After his murder of Abel, and his rejection of God’s inquiry for Abel’s state, the Lord speaks yet again to Cain and to us.

(10) “What have you done? It is the sound of the blood of your brother that is crying out to me from the ground. (11) And now you are cursed from the ground that opened its mouth to take the blood of your brother from your hand. (12) For you will serve the ground. It will not again give its strength to you. It is a wanderer and stumbler that you will be in the land.

God’s judgment of Cain also warns the reader, even the rest of humanity. Nothing is hidden from God’s sight in this fallen world. God’s word answers sin and conveys sin’s wages through Cain’s fate: a miserable, slow dying that ends in death. It is a word to us, the readers, so that we might understand the consequences of our own sin. Life will be hard, justice will be slow, but God and His word will be there with us. This judgment is not the end of his story because we see that this same word protects and sustains Cain while we wait for the rest of the Scriptures to answer even more questions of his life and our lives in a fallen world.

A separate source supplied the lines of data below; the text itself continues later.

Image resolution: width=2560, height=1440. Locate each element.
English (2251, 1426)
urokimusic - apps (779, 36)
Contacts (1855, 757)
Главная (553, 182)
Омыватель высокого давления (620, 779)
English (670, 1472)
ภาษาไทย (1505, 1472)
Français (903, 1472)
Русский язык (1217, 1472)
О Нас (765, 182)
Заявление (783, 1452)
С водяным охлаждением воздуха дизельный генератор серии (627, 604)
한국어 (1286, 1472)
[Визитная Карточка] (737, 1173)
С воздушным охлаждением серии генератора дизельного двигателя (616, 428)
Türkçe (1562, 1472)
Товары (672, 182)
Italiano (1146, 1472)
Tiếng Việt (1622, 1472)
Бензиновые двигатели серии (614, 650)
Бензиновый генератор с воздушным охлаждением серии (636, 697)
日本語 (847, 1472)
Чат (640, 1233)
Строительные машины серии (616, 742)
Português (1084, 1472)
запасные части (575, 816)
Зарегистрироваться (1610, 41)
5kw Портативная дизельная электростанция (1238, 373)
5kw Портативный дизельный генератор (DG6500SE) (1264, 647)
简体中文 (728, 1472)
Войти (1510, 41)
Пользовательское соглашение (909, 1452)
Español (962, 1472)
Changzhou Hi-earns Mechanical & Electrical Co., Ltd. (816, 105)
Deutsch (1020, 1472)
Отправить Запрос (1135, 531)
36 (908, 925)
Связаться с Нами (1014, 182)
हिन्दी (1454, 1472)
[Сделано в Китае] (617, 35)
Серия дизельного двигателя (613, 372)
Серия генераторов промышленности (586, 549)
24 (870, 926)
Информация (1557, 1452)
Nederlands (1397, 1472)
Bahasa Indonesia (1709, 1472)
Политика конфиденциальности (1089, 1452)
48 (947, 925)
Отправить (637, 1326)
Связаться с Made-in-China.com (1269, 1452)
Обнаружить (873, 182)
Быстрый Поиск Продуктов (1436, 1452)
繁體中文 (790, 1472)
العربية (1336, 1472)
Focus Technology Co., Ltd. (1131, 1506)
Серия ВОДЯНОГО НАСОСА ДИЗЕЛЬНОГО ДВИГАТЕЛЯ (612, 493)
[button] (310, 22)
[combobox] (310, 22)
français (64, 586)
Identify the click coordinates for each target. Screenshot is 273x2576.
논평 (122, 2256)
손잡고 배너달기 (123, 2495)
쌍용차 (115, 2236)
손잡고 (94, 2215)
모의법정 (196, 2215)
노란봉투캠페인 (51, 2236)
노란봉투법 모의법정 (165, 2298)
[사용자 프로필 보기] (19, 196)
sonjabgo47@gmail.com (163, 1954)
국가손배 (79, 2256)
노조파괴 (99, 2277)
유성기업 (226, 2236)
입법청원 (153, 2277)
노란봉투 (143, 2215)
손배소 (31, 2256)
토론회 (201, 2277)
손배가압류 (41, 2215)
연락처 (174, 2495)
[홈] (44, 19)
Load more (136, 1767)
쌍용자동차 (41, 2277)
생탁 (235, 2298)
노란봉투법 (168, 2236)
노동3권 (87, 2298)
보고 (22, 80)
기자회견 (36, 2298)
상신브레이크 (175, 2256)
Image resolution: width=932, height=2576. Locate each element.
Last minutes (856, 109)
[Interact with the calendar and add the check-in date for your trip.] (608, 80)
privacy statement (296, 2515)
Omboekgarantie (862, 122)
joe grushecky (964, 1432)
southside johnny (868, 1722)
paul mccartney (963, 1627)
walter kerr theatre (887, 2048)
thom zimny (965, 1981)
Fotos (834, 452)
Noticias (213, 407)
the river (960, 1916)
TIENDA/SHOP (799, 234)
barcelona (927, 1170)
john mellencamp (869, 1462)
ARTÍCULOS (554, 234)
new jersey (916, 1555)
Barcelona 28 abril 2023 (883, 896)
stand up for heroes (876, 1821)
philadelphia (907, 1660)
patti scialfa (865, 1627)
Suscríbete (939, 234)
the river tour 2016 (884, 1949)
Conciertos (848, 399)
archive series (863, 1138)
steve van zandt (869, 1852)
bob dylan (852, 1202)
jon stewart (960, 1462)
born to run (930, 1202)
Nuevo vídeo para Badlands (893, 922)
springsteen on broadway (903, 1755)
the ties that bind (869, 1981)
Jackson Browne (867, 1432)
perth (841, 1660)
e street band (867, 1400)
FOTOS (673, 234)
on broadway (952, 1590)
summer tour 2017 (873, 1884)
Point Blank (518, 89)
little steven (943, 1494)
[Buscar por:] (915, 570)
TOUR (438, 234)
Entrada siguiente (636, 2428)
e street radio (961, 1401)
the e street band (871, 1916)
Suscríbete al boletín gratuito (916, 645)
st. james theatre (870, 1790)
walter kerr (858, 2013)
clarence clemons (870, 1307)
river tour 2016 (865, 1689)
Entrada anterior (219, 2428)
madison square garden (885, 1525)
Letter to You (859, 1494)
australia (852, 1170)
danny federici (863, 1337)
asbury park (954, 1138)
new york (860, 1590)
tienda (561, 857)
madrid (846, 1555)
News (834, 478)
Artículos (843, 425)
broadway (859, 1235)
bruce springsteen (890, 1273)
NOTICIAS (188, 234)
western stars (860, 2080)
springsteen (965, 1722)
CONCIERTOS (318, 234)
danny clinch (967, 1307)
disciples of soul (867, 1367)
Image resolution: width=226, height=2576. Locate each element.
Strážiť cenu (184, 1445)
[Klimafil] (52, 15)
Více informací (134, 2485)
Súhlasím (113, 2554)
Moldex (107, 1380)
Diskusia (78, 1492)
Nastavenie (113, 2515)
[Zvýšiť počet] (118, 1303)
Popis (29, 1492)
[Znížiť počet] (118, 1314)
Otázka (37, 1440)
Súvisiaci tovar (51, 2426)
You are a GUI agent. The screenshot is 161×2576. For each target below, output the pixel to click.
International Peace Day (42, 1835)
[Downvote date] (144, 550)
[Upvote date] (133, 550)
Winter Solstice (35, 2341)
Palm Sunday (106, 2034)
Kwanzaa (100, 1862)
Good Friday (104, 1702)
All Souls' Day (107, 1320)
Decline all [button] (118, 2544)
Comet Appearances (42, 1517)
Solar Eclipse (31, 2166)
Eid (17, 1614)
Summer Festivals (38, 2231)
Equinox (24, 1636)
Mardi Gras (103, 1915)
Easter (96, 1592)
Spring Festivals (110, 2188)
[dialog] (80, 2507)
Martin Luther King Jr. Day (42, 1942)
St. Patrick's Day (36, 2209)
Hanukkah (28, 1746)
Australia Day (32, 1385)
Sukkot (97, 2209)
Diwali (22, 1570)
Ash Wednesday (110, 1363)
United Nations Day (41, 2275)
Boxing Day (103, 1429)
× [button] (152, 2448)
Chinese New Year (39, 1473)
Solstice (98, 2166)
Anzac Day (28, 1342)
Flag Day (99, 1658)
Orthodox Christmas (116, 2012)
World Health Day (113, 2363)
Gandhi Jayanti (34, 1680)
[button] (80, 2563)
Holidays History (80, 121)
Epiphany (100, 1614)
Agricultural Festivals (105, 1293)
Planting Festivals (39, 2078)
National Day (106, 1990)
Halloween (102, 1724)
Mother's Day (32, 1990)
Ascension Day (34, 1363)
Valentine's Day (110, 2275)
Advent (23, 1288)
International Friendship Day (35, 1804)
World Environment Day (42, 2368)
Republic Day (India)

The obvious questions about Cain’s possible repentance (and the sign that follows for his protection) propel us to keep reading further in the Torah, to seek answers and to hook us into the full counsel of God. While scholars debate whether Cain repented, it is clear that God’s word of judgment seeks one goal: the changing of Cain’s heart. And, therein lies the union of God’s judgment and mercy. Both intend to bring life. They are purposefully linked in a fallen world. He desires to be good to man and to give him life out of death by drawing his heart to repentance.

We are not alone; we have God’s word. A genuine believer reveals his life with God by listening to the Scripture and its humbling depictions of our hearts in light of God’s perfection. Sitting under the biblical text prompts us to keep asking questions about life that only the cross answers. The Spirit transforms the questioning of the story into real life. He hooks us, draws us, and seals us to walk with Him as He also brings forward even more questions of God, man and salvation – so that our joy in the Savior might increase. The arm of the Scripture is not too short to save. No popcorn needed.